I woke up in my own bed in my own home today. We did laundry at 10pm last night so we could put sheets on a mattress and sleep at home instead of the Airbnb we had rented. Alex and I both had a moment where we just wanted to be home. And kindly my mother and her husband as well as our friend Austin took the Airbnb so we could enjoy our first night in our new forever home. Even if we hadn’t unpacked much more than a mattress and sheets after the long drive it was worth it.

At around 7am today folks showed up to help unload and unpack. Friends from Twitter arrived. I may have jumped onto a few folks in my enthusiasm to deliver hugs in gratitude. People’s teenagers came over (including the son of the previous owners).

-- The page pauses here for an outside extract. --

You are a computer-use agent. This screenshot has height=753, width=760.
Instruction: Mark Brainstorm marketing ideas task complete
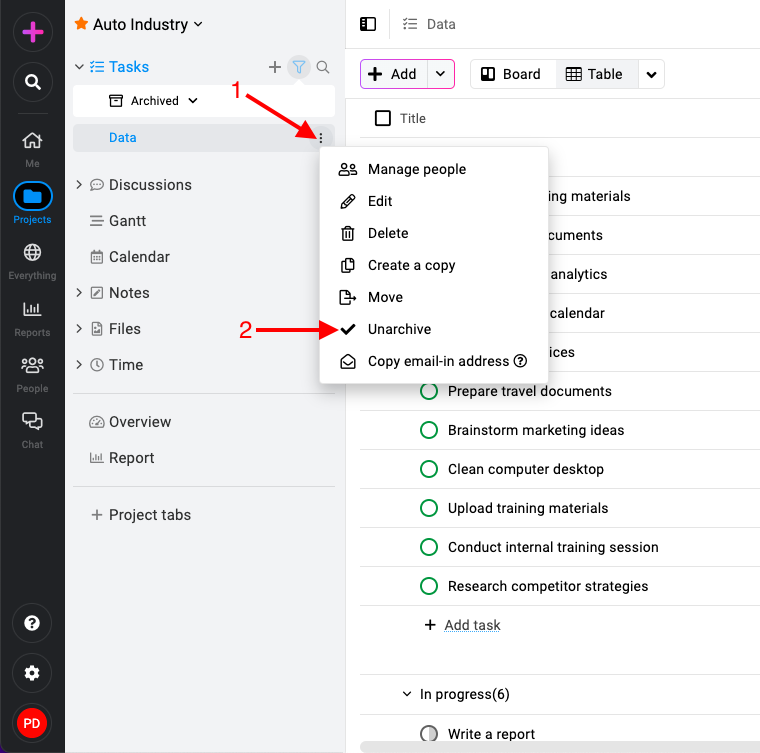point(428,430)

I am still somewhat astonished so many folks pitched in.

Everyone was good sports (somewhat less so me) about the heat wave hitting Montana and simply hauled ass to get everything out of the moving truck before noon. My mother and I were on errand duty as we ran across town to acquire food and sundries. And now as the temperature rises we are slowly coming down.

It is siesta time for the afternoon. It will be too hot to do much more and the single air conditioner we brought imploded on us. On its first use. You wouldn’t think you’d need air conditioning up in Montana but such is global warming. The stores here are all out of air conditioners as it’s such an intense heatwave. But that is a problem for another day.